**Document passage**
With this experience, Sharma moved on to a research associate position at physics department in Vanderbilt University, jointly working with the Advanced Computing Center for Research & Education, or ACCRE, which collects, stores, and disseminates data from the Large Hadron Collider’s CMS detector to researchers all over the world.

At ACCRE, Sharma and a team of other scientists receive shipments of terabytes of data from Geneva, where they reconstruct and store it at Vanderbilt’s Tier-2 facility. The group also stays on call 24 hours a day, 7 days a week, when CMS is active, to troubleshoot any potential data loss crises and keep systems running with minimal interruption.

“The CMS experiment at the LHC generates mountains of data in 3-4 weeks of heavy-ion running. The hands-on experience I gained working with a large-scale computing facility at RCF gave me the tools and skills I needed to approach the ever-increasing data needs at ACCRE.”

M. Munir Muniruzzaman

M. Munir Muniruzzaman transferred his skill at analyzing RHIC’s particle collisions to developing algorithms for a small company using fast neutrons to detect explosives and illicit materials such as drugs. He has worked on detectors for the Departments of Homeland Security and Defense, U.S. Customs, and a number of commercial companies.

“Then, after three years helping save lives from terrorists, I learned that a physicist can also save lives in danger of being cut short by cancer,” said Muniruzzaman. Joining a company working on a robotic radiosurgery system that directs x-rays with pinpoint precision, Muniruzzaman is now in charge of using physics-based computer simulations to calculate doses for this innovative cancer radiation treatment.

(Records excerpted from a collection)
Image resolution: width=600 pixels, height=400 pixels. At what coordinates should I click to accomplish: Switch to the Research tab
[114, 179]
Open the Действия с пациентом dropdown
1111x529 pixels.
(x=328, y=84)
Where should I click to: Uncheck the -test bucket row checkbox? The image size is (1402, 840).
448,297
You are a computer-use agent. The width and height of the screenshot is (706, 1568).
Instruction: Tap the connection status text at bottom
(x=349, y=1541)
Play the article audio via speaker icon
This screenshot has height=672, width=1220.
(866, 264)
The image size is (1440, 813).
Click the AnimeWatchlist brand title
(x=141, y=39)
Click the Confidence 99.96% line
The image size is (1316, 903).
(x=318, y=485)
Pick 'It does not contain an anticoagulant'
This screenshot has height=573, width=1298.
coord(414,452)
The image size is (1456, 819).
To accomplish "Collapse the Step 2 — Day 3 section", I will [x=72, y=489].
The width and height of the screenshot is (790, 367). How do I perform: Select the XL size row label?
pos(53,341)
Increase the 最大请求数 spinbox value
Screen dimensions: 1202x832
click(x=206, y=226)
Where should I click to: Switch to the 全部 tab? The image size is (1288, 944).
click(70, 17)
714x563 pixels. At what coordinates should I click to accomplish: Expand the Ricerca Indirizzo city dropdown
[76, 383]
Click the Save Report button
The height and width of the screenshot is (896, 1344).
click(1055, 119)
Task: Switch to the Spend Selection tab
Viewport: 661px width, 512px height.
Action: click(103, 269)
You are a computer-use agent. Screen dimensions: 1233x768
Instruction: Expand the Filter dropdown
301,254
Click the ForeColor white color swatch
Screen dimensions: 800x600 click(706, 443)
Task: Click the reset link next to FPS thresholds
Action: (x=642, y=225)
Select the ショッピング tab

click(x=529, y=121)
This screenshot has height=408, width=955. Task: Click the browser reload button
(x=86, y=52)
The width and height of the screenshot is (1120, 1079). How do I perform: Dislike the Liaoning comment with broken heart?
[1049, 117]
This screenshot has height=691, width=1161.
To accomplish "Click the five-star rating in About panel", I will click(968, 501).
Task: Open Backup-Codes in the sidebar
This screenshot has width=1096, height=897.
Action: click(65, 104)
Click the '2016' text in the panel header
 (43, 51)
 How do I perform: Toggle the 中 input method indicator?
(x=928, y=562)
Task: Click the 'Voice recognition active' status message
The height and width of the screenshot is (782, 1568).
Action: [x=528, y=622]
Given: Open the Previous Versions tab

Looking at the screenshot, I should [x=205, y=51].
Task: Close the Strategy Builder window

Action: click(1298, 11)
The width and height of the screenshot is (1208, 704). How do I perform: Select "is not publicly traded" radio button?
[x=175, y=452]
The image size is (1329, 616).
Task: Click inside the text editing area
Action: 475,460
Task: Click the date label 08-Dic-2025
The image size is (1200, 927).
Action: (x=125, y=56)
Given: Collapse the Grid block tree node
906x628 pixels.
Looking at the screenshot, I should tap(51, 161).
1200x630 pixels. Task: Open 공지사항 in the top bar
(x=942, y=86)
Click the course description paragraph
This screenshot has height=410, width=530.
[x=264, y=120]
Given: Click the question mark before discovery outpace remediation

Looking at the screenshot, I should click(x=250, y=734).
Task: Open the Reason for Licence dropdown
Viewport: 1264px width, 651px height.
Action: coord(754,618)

**Work to be completed**
According to the career profiles, what does ACCRE collect, store, and disseminate to researchers around the world? You will not need the data to complete this work.

**Answer below**
ACCRE collects, stores, and disseminates data from the Large Hadron Collider's CMS detector.